2/28/2005

The Business of Space Travel

Finding a market niche is hard to do with so many people pushing different products. One niche that has yet to be fully exploited is now being developed by a Chinese American company. They plan on selling space flights and space station visits. Their cheapest product includes a short sub-orbital flight taking you to the edge of the atmosphere. The exact price of the sub-orbital flight was not stated in the article “Space maybe the final frontier for Chinese Tourists” but it did mention a lofty 120,000 dollar down payment!!! Most people will never have that kind of cash but as the market increases and the demand stays constant prices will fall and consumer's reality may include the stars.

1 comment:

Dr. Tufte said...

-1 on June's comment for spelling errors.

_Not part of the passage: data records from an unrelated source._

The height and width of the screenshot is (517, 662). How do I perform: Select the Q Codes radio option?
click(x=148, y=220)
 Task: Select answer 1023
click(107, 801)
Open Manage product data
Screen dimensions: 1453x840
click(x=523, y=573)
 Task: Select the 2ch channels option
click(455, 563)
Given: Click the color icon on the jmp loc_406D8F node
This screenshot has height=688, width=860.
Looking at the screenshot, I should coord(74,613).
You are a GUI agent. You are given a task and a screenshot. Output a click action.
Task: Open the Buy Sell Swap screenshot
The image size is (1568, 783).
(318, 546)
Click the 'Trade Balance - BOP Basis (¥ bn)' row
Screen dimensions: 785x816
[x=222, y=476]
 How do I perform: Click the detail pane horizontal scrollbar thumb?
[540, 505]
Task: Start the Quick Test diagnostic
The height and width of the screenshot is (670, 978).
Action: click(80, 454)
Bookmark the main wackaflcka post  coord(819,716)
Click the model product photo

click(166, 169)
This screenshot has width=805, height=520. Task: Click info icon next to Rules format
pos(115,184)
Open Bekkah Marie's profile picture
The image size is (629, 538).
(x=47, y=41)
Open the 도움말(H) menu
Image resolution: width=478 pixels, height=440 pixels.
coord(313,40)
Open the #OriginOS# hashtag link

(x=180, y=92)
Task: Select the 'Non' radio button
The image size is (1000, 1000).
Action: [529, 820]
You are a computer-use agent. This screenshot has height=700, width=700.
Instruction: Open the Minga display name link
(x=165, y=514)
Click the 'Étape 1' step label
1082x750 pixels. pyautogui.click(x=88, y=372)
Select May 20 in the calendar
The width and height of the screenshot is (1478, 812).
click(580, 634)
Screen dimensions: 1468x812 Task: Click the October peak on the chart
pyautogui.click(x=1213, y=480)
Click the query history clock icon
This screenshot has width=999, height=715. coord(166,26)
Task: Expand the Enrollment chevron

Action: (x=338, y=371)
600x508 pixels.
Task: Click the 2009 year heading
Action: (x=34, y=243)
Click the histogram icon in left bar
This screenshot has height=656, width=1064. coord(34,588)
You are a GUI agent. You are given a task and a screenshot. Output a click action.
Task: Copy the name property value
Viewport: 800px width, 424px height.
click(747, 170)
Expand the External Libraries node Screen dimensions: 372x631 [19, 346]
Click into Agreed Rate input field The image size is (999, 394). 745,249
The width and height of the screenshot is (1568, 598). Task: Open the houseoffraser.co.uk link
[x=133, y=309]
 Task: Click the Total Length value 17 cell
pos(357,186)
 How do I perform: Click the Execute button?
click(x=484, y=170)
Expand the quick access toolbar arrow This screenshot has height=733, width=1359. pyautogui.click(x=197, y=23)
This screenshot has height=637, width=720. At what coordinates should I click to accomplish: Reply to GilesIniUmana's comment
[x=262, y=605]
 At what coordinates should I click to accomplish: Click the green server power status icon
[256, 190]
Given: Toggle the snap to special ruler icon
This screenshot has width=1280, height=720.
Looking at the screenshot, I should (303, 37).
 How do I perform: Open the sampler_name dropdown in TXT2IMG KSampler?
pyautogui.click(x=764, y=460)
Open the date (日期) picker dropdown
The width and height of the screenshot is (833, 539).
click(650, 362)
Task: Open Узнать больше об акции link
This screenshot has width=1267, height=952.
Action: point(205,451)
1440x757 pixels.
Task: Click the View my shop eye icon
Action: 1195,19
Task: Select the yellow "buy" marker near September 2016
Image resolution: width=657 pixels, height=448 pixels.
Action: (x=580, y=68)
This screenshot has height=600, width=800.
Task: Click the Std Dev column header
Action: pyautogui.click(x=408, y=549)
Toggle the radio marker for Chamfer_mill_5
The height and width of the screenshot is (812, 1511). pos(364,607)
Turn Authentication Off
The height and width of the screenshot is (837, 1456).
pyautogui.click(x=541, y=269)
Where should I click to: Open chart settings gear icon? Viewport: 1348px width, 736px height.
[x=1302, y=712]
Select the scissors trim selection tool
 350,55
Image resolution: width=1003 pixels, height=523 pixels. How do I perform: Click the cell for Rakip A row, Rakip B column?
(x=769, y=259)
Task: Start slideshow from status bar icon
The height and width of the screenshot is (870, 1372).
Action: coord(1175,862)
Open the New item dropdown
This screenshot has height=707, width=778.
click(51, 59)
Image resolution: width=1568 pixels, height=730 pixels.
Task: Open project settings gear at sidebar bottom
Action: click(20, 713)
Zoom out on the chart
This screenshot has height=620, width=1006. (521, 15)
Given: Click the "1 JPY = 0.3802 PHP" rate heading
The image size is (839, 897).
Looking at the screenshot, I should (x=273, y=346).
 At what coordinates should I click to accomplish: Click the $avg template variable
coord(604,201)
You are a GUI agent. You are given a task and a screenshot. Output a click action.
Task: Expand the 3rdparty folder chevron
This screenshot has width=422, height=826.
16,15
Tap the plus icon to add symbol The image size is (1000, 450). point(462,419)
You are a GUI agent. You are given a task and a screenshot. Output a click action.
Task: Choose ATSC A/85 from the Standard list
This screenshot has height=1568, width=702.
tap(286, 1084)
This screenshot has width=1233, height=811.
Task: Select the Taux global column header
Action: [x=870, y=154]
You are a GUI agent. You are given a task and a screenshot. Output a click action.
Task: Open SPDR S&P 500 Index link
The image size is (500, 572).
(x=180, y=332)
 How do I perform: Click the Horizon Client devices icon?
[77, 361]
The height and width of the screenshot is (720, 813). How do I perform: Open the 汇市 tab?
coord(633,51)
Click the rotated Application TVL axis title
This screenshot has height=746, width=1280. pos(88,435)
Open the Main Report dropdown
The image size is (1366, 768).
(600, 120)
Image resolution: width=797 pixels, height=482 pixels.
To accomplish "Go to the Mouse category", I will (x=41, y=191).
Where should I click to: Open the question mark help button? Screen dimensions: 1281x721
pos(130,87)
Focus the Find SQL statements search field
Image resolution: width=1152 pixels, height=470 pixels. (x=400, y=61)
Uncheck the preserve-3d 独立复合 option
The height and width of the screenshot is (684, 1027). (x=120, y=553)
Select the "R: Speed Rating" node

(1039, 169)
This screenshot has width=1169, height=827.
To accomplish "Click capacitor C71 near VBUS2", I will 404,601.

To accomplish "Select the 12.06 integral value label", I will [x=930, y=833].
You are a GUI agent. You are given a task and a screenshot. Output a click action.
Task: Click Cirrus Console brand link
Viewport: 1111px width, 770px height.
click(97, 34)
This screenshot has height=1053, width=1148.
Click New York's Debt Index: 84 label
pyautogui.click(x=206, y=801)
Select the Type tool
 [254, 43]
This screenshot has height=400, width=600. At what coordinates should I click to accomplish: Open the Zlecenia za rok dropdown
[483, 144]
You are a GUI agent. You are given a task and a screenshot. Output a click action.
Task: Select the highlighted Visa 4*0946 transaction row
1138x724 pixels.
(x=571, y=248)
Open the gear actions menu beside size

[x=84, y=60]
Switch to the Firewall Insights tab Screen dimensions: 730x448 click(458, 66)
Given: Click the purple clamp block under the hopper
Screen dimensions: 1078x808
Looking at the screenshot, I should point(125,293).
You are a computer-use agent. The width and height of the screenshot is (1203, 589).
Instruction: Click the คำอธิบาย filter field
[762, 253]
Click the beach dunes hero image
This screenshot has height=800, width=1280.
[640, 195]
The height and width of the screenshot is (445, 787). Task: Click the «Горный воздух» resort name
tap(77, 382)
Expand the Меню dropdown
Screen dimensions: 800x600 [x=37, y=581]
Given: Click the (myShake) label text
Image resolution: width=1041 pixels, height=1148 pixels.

Space travel is an excellent example of an industry with huge economies of scale. Almost all of the costs of space travel are fixed costs of development and testing. The actual marginal costs of flight and refurbishment of the vehicle are expected to fall to the range of a first class plane ticket.

What we are seeing right now is the development of a market for early adopters. If these firms can get a few people to fork over $100-200K they can start rapidly paying off those fixed costs, and when they do the price will start dropping towards marginal cost. (Note that the fixed costs of developing SpaceShipOne - the X Prize winner and future vehicle of Virgin Galactic - were around $25M. That can be covered with 125 passengers at the prices that Virgin Galactic is charging, and after that it is all pure profit sending a strong signal to others to enter the industry and drive the price down.

As to Fred's comment, part of the problem with the "horrendous" cost of spaceflight is that it isn't run by the government as a profit maximizing enterprise. Governments tend to price things at average total cost rather than marginal cost. The effect of this is a problem called "lazy monopoly". The skinny on that is that average cost pricing does not lead to profit maximization, so when costs rise, prices are reflexively jacked up to cover them. What you end up with is a product that costs a lot more than if it were produced in the private sector.